What I keep thinking about
The legal system is meant to translate political fights into legal tests. A temporary injunction is not a moral endorsement; it is a procedural pause so rights and laws can be squared against each other.
We must be careful not to let political frustration mutate into cultural blame. Attacking the person because of ancestry or accent is not the same as critiquing a legal reasoning. Our language matters.
Immigration and professional success have two common outcomes: greater national strength and, occasionally, resentment. We have to name the resentment and push back — not by silencing critique but by insisting critique stay anchored to facts and law, not identity.
What I’ve written before (and why it connects)
Some of my earlier writing has looked at delays in justice and the role of courts in protecting citizens from hasty policy changes. In a past piece I argued for reforms and technology to make courts more accessible and predictable; the same impulse underlies my reaction now: predictable processes and public trust protect both citizens and institutions. See my earlier post: Justice Delayed is Justice Denied.

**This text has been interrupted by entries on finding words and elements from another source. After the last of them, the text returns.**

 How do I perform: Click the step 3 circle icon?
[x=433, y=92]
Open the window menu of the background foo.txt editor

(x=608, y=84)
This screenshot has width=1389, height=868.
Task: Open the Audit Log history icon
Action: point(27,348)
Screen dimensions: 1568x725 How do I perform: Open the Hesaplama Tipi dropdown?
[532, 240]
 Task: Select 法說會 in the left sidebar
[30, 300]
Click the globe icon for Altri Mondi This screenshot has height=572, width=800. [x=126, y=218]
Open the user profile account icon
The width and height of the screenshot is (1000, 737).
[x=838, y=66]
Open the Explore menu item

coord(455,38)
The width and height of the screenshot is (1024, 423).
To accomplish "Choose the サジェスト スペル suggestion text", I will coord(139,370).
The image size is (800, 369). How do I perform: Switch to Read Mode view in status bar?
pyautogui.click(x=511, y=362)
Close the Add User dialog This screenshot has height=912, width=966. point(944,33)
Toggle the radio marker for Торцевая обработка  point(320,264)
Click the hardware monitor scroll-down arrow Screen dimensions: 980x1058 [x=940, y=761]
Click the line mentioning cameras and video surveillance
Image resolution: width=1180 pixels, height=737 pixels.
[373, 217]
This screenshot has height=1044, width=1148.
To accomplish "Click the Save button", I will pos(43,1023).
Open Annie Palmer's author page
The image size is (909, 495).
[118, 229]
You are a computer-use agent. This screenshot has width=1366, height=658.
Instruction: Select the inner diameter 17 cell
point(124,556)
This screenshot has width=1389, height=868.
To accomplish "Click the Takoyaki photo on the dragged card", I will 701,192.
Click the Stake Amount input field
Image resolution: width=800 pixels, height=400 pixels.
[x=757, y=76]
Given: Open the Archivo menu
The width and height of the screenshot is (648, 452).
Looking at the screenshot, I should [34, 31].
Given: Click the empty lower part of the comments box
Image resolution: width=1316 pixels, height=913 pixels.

A modest set of practical hopes
For the legal community: keep explaining. Judges and litigants should keep producing clear, accessible opinions that show what legal tests are being applied and why.
For civic leaders: call out rhetoric that targets identity and redirect debate to policy and law.
For my fellow immigrants and children of immigrants: this moment is a reminder that public service sometimes means standing where scrutiny is sharpest. That scrutiny should be fair — not racialized.
Closing, in first person
I am proud of judges who put the law before applause, regardless of their background. I worry when the conversation about courts descends into tribal fury centered on ancestry rather than argument. If we want robust institutions that protect rights and govern fairly, we have to protect the people who staff them — especially when they act as referees in our most consequential fights.